Your task
Reproduce each of the lines below word for word, omitting the pictures.

Task data

<<<<

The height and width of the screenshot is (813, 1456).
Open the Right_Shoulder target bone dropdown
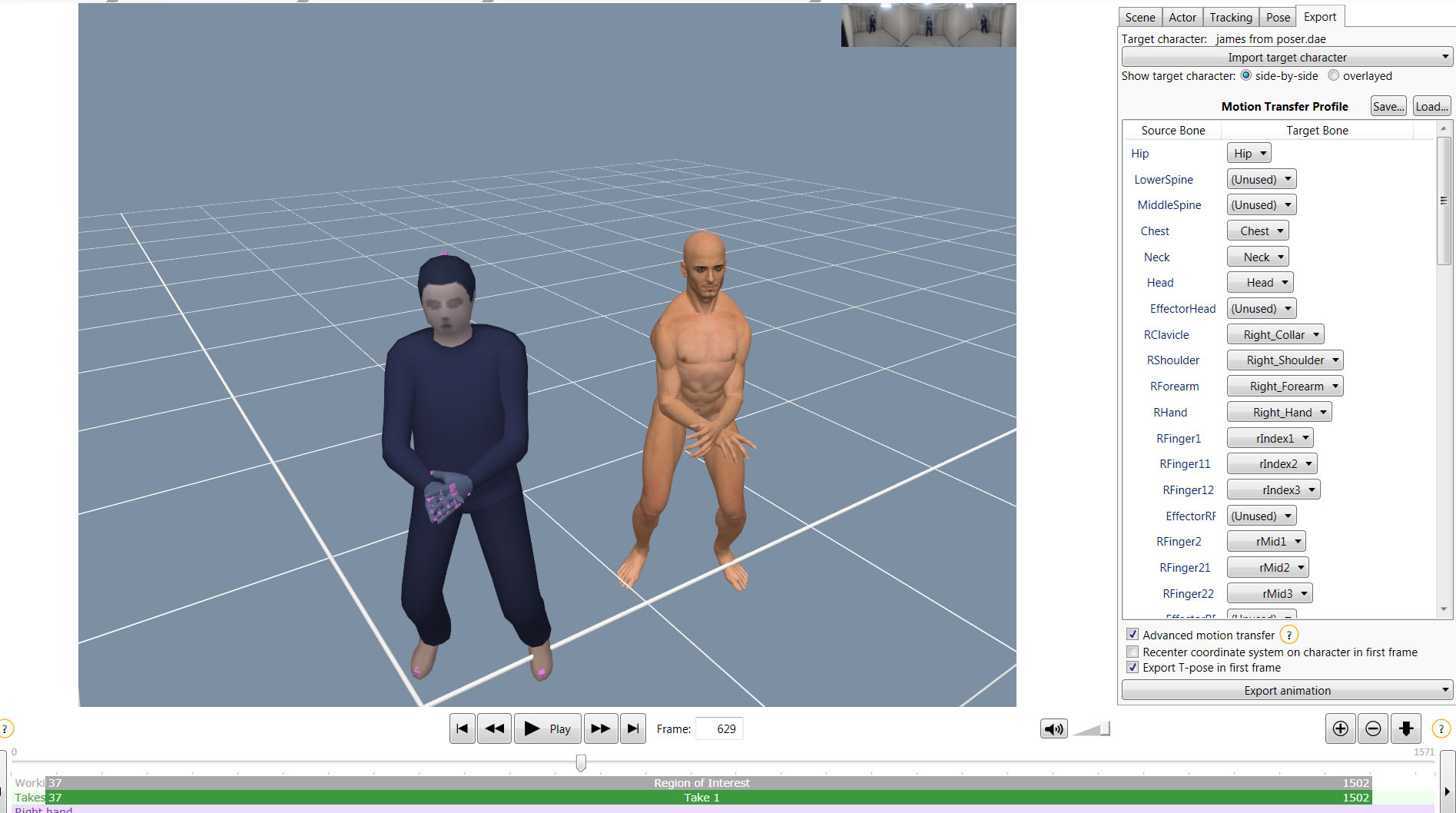pyautogui.click(x=1285, y=360)
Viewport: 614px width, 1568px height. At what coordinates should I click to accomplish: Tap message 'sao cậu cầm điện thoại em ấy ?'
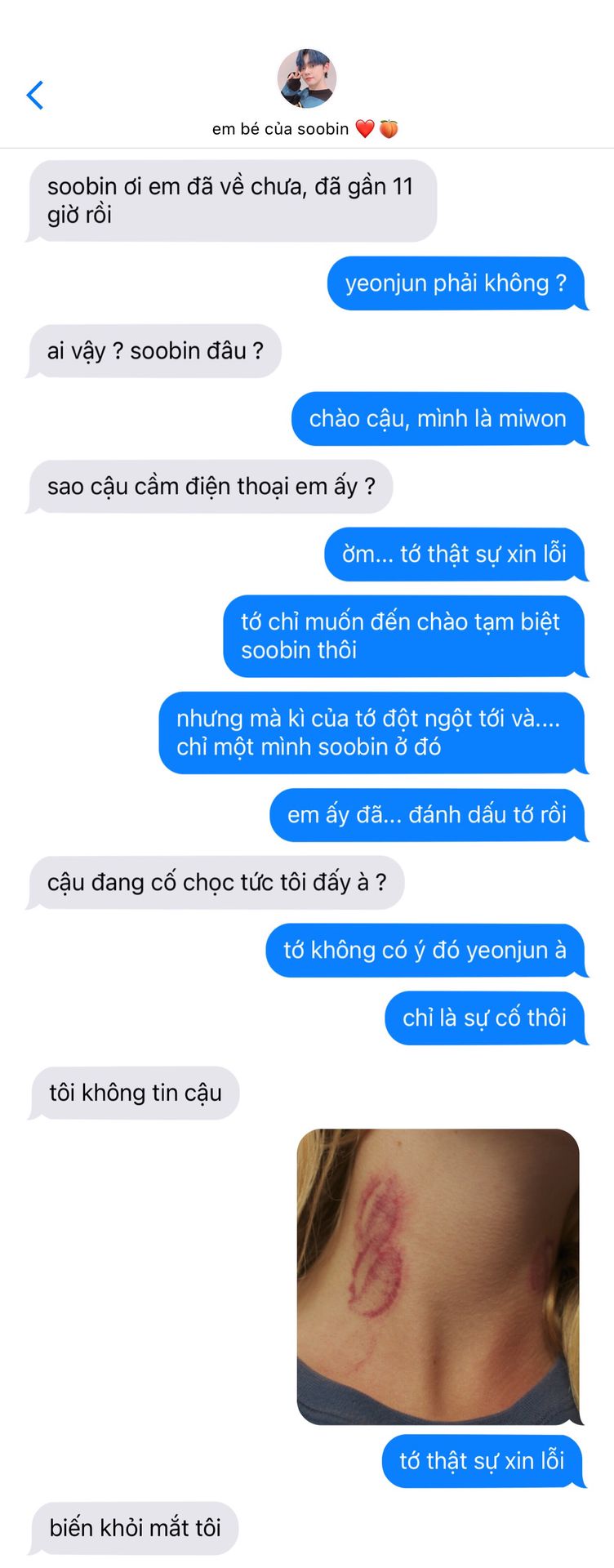pos(211,487)
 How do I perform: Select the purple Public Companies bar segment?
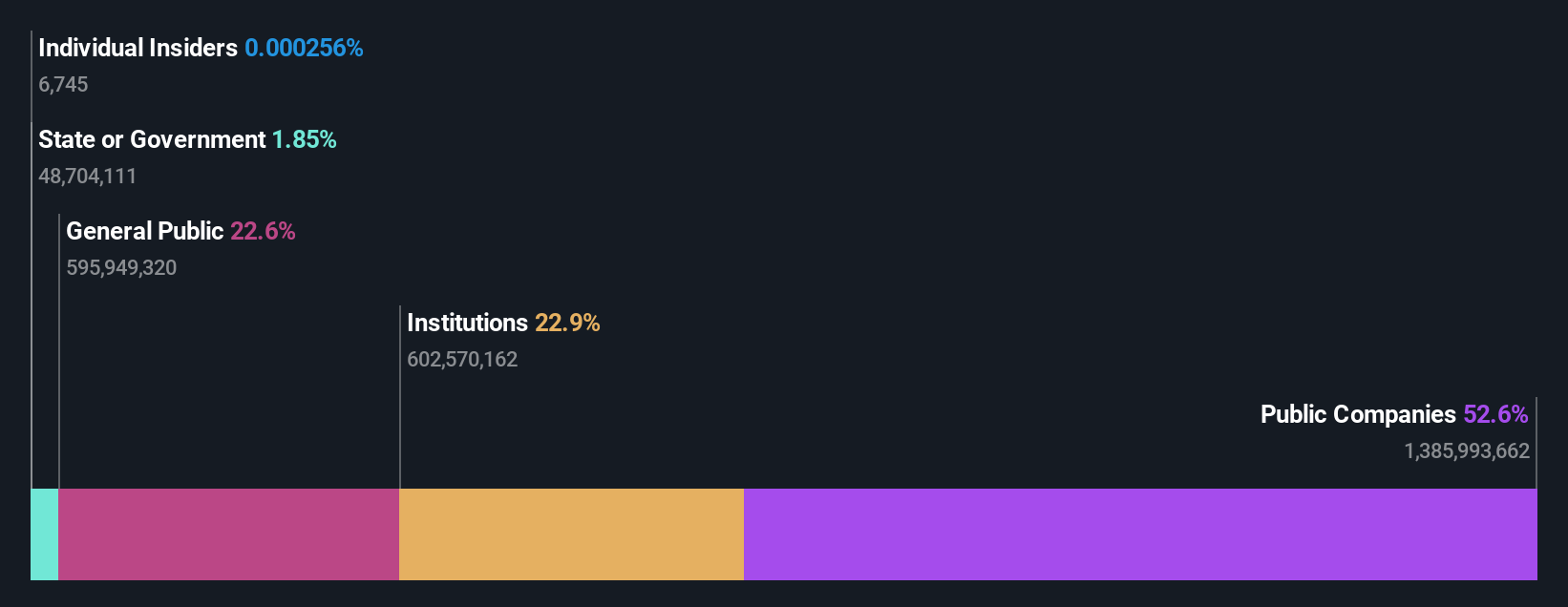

>>>>

Solution to this problem
The height and width of the screenshot is (813, 1456).
Open the Right_Shoulder target bone dropdown
pyautogui.click(x=1285, y=360)
Viewport: 614px width, 1568px height. At what coordinates should I click to accomplish: Tap message 'sao cậu cầm điện thoại em ấy ?'
pos(211,487)
 How do I perform: Select the purple Public Companies bar segment?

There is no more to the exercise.